Whether you are in a business partnership or you are a business owner building a team of faithful employees, fiduciary duty is most likely involved in your daily practices. This term is used to describe a person’s duty of care, loyalty and honesty entered into when entering a business contract, hiring employees, working for a company or working with clients, according to the Legal Information Institute at Cornell Law School.
As a business owner, fiduciary duty means looking out for your employees’ best interests and working with partners and clients in a transparent and honest manner. As an employee, it involves keeping trade secrets and having a work ethic that is loyal toward your employer and the company’s clients.

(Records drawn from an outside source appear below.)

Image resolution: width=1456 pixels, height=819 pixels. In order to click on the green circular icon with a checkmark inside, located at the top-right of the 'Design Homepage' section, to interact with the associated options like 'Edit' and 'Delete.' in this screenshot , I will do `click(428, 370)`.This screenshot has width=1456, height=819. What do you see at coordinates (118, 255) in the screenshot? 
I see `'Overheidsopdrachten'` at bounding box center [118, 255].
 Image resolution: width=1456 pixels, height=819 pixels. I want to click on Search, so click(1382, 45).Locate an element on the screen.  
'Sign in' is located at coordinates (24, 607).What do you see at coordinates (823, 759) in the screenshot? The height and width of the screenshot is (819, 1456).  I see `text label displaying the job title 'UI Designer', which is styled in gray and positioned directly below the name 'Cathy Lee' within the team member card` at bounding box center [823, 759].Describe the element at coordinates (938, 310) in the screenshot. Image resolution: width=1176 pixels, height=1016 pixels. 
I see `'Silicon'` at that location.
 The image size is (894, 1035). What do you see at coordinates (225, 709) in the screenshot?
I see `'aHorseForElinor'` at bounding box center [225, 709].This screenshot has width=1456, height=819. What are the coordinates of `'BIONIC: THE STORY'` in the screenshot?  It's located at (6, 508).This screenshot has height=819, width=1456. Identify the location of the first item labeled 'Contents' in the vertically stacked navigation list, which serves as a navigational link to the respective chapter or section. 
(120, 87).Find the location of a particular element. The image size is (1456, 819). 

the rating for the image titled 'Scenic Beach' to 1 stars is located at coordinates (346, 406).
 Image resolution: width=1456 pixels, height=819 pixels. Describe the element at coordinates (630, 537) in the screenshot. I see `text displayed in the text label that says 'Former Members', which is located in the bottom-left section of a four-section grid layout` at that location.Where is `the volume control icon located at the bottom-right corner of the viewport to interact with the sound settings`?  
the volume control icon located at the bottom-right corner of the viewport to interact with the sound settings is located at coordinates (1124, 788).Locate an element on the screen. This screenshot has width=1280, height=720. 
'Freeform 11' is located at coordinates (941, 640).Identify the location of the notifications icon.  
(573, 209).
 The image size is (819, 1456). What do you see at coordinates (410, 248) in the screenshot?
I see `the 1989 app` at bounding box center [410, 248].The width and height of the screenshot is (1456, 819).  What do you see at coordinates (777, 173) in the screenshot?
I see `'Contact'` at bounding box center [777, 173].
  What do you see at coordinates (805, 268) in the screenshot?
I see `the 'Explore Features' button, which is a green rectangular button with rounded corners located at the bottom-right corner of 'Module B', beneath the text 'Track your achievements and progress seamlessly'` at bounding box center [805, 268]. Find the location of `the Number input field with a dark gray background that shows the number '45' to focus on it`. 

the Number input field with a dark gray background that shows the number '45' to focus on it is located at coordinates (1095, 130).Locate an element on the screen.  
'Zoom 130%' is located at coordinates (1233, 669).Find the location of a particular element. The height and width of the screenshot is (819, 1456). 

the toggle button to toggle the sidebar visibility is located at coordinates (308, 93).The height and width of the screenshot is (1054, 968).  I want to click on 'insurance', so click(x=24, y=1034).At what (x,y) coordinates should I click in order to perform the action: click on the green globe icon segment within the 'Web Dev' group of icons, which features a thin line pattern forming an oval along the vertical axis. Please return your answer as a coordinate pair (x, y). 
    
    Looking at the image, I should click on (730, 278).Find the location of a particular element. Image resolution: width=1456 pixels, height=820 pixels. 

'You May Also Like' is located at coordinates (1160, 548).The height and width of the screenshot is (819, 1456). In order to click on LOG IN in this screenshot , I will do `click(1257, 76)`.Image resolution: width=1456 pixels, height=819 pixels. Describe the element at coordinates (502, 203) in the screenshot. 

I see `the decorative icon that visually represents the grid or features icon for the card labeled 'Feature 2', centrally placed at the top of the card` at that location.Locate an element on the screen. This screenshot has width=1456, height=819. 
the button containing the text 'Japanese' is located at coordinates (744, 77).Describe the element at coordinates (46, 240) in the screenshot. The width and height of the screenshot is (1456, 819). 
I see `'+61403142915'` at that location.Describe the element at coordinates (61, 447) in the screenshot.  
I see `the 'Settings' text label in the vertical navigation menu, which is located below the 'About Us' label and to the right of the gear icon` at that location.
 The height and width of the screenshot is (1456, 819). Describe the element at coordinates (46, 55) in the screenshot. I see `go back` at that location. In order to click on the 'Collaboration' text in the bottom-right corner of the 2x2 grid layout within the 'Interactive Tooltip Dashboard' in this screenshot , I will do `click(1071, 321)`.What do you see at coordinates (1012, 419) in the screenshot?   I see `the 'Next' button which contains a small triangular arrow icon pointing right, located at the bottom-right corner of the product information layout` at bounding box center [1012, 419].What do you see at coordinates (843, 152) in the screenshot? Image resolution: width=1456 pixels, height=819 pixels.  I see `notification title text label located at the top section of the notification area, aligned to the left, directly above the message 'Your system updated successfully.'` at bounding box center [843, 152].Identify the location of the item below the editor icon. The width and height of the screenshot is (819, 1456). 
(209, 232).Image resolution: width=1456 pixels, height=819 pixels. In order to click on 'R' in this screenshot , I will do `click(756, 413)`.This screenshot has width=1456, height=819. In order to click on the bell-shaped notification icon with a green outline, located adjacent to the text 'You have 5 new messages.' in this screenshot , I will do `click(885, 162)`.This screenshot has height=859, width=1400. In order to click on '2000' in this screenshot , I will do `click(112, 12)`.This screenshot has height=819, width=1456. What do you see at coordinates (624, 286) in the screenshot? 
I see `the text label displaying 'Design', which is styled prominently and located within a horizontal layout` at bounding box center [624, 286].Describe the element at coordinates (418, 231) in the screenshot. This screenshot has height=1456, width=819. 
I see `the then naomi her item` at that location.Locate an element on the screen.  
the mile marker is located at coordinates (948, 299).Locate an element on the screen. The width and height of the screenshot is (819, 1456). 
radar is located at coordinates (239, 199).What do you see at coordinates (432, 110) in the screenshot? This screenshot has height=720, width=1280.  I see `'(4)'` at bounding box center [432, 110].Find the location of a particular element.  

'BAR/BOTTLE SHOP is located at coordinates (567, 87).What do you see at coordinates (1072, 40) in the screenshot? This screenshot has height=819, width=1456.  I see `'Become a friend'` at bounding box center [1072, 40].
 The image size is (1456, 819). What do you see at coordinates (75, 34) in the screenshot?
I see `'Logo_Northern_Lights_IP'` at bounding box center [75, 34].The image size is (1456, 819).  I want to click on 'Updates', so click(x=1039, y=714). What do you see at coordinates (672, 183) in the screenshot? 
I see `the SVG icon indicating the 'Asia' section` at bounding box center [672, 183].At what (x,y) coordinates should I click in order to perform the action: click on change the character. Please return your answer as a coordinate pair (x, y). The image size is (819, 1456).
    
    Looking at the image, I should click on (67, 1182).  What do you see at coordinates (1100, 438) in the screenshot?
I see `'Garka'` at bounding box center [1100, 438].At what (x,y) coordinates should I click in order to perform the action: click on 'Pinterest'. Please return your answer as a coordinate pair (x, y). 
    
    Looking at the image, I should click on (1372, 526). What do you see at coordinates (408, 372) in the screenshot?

What is a breach of fiduciary care?
When someone fails to act in the best interests of another party, it is considered a breach of fiduciary duty. This occurs when a trusted relationship exists between two parties and one party compromises that trust. One party may put the other person’s best interests in danger by doing so. The breach may cause you or the other party to suffer a loss, causing you to lose money, future business or current clients. Examples of a breach of fiduciary duty include the following:
- Divulging an employer’s trade secrets or acting on the side of a competitor
- Using employer funds improperly or profiting at the expense of an employer
- Mismanaging company funds or assets unbeknownst to a company partner
Hiding critical information from a partner or making important decisions without including your partner may also constitute a breach of duty.
How can you handle a breach?
If you feel as though a business partner, employee or representative has committed a breach of fiduciary duty, you want to gather evidence showing that the unfair transaction resulted in a loss. If someone claims that you have acted in a negligent manner, you must show that your actions were within the context of the agreement or contract.